• Dataset records:
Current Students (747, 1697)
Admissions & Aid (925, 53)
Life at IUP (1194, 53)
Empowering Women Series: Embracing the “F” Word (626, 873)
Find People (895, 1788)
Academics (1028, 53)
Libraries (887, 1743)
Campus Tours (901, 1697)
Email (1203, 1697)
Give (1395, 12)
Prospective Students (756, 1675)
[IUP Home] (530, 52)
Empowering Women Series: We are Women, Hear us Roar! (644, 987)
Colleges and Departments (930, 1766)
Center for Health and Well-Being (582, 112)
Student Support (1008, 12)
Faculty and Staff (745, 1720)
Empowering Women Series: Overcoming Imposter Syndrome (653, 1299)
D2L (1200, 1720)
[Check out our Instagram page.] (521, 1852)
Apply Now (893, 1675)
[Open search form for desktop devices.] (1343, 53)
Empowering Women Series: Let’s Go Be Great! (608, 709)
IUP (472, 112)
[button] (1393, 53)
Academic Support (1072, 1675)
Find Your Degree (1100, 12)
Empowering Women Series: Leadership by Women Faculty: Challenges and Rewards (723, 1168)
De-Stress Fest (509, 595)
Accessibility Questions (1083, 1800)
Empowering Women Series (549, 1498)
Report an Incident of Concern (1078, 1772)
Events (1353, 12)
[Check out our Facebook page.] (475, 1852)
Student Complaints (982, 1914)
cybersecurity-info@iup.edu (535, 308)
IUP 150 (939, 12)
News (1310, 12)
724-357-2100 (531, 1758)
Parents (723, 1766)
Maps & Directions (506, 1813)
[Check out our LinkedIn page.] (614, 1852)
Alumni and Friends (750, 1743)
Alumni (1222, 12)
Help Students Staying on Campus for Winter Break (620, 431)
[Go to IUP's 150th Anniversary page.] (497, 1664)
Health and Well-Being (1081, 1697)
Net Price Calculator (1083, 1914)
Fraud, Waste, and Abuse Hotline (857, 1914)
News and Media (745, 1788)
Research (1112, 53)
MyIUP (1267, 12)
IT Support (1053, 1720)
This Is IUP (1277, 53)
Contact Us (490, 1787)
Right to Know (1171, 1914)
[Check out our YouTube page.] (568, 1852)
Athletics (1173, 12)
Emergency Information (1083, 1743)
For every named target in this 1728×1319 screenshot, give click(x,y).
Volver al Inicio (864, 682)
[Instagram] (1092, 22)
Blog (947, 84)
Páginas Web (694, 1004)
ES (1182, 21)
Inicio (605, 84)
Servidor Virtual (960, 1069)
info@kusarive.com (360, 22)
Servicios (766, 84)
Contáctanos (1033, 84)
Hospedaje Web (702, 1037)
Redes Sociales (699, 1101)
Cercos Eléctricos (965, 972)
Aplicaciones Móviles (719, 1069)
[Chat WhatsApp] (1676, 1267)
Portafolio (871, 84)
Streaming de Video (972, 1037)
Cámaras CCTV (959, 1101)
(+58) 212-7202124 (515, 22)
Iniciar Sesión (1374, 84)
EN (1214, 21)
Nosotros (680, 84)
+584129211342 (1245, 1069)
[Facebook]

• Problem description: Scan the listing above for the word "Students" and copy every line that holds it.

• Solution to this task:
Current Students (747, 1697)
Prospective Students (756, 1675)
Help Students Staying on Campus for Winter Break (620, 431)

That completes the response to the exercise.